Madison - The state Department of Justice is using a creative strategy in hopes of uncovering new information on unsolved homicides and missing persons in Wisconsin: distributing playing cards with pictures of the victims’ faces and descriptions of the cold cases.

The cards will be distributed to prisons and sheriff’s departments throughout the state in the hopes that inmates will recognize information on the cards and come forward with a lead.

Two decks of playing cards are being released – one for Milwaukee-area cases and one for the rest of the state. The cases span from 1953 to 2008.

“The information received from an inmate might just be the missing link that can breathe new life into a case that has gone cold,” Special Agent Jim Holmes said in a statement released by the DOJ.

Alexis Patterson, the 7-year-old Milwaukee girl whose disappearance in 2002 dominated headlines in the city, is featured in the deck, along with Brittany Zimmermann, the 21-year-old University of Wisconsin-Madison student who was found dead in her apartment in 2008.

The DOJ says there are hundreds more cold cases in Wisconsin not included in the two decks.

Holmes, who is heading up the project, said local law enforcement agencies contacted victims’ families to tell them about the initiative and requested permission to use photos of the victims on the cards.

“Some of the families were just happy that the local agencies didn’t forget about the case,” Holmes said.
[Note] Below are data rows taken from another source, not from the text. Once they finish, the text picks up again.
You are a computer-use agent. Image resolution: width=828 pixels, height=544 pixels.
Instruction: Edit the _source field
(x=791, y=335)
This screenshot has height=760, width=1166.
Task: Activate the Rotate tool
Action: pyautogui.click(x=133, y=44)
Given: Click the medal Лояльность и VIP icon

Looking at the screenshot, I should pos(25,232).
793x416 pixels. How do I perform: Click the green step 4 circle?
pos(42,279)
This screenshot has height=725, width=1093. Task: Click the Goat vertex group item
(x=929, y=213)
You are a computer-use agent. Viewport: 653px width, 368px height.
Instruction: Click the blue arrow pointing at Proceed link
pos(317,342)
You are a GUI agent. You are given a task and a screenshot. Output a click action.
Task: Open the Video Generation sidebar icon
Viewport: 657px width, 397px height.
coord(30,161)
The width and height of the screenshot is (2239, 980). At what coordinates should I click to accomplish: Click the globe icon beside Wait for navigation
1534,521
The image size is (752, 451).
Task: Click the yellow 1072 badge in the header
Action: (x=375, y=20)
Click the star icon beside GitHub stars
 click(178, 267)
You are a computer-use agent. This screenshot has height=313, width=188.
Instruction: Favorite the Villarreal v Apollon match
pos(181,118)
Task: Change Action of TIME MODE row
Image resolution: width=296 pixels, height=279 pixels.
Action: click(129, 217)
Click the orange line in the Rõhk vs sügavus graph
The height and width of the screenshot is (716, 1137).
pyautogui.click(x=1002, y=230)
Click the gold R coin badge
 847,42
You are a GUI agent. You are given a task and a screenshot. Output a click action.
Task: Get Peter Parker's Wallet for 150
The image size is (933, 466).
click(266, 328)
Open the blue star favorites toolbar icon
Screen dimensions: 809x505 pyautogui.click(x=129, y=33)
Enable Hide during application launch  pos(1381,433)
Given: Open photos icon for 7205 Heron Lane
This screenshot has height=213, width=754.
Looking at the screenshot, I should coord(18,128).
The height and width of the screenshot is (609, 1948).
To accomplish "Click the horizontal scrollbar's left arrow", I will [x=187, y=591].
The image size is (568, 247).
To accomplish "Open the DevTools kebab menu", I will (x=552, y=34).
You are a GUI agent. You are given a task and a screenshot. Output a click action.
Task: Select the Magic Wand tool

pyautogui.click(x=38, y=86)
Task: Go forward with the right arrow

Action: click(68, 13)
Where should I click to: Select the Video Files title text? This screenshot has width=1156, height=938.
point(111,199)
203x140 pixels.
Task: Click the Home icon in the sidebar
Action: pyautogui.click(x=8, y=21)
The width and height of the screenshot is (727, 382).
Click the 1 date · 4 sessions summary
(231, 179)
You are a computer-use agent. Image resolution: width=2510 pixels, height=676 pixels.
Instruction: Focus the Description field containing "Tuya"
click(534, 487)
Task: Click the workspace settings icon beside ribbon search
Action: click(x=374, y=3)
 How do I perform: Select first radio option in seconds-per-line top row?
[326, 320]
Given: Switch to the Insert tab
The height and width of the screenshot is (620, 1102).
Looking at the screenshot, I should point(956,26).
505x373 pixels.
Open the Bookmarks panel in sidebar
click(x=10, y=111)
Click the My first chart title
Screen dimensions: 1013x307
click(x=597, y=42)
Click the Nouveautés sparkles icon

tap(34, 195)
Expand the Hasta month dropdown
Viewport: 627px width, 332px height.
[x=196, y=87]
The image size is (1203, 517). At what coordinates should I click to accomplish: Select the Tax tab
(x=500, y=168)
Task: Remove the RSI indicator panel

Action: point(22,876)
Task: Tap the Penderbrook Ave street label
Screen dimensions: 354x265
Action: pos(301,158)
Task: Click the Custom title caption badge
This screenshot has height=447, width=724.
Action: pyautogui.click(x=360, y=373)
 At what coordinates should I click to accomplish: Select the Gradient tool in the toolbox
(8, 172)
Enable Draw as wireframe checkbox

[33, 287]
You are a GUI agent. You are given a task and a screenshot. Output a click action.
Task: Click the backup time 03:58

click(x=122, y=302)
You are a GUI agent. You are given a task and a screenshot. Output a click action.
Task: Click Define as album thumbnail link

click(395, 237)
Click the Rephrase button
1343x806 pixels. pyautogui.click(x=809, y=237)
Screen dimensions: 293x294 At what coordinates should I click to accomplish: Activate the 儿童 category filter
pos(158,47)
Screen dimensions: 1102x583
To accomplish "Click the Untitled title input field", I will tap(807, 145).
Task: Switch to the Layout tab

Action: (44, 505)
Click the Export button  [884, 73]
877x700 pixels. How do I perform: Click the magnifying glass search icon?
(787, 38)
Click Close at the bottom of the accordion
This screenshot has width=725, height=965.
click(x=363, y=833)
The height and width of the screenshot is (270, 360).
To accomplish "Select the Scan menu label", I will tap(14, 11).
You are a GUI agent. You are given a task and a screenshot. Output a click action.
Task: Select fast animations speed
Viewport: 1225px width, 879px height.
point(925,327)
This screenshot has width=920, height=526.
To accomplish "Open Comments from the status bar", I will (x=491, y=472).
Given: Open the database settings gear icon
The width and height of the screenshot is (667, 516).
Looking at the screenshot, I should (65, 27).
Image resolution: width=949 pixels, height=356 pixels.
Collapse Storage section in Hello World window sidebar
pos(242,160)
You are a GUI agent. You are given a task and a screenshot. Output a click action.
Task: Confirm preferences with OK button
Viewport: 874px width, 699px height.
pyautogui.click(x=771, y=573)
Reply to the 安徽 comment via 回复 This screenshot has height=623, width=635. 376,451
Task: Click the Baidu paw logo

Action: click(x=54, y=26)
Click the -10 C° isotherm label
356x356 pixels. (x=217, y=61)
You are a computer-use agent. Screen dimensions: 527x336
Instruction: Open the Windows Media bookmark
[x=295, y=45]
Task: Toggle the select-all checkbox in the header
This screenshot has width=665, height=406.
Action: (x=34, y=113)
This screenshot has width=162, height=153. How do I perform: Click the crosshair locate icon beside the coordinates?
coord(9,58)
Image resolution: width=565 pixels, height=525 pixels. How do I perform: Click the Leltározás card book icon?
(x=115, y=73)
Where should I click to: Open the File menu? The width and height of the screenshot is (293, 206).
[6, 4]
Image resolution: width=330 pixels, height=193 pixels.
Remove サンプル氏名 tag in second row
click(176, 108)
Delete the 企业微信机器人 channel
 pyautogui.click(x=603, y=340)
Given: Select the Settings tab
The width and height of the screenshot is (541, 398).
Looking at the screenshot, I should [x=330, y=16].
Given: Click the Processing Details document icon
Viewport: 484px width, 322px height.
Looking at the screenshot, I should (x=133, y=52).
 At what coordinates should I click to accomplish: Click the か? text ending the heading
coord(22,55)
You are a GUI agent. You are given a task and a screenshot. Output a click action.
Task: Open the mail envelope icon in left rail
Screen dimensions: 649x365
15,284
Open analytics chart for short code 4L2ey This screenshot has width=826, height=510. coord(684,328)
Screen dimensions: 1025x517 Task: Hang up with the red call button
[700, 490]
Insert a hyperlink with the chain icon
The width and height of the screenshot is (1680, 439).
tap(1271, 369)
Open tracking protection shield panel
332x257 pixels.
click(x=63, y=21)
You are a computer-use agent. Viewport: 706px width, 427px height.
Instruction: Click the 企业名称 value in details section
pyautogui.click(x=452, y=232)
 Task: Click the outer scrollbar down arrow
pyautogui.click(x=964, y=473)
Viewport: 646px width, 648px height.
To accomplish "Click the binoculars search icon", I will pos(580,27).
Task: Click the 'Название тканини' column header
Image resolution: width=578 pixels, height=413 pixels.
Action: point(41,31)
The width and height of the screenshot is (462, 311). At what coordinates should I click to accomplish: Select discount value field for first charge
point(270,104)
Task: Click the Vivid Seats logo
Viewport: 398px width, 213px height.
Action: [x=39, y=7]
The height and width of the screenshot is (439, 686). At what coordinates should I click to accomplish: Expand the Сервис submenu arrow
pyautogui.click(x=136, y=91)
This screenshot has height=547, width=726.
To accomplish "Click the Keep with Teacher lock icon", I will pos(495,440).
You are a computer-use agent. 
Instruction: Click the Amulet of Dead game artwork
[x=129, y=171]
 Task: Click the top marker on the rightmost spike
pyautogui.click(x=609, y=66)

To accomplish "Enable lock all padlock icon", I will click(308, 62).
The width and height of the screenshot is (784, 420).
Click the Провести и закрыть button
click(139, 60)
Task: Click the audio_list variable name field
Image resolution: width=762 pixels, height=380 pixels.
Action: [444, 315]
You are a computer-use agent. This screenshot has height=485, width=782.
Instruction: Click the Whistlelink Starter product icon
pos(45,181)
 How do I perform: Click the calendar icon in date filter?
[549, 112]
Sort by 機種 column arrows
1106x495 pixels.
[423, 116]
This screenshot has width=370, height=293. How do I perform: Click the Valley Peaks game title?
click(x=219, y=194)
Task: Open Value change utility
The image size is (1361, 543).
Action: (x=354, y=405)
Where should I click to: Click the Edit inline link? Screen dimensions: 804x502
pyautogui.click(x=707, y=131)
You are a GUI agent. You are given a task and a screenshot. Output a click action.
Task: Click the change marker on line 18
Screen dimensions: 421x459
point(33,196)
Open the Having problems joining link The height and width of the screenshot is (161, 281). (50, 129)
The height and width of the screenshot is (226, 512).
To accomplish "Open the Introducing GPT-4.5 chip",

Similar programs exist in Florida, Indiana, Minnesota, Missouri, Texas and Washington. The Wisconsin project was funded through donations from various law enforcement associations in the state along with a national grant from the U.S. Department of Justice’s National Institute of Justice.

It cost $10,500 to produce the initial 2,000 decks of cards for the program. Of that, 800 decks of cards were given to the Department of Corrections to distribute throughout the state’s prisons.

Patricia Clason, a member of Marquette University Law School’s Restorative Justice Initiative, said having unmarked cards identifying cold case victims is a good idea, but said it is tasteless to make playing cards with victims’ faces on them.

“To see this information on a playing card with the king of hearts on it . . . that’s a possibility of emotional damage,” Clason said. “It’s inappropriate, it’s insensitive and it’s disrespectful.”

Holmes said seeing the victim on the card can “really hit home” with prisoners who may come forward with information.

“It really personalizes the case,” Holmes said.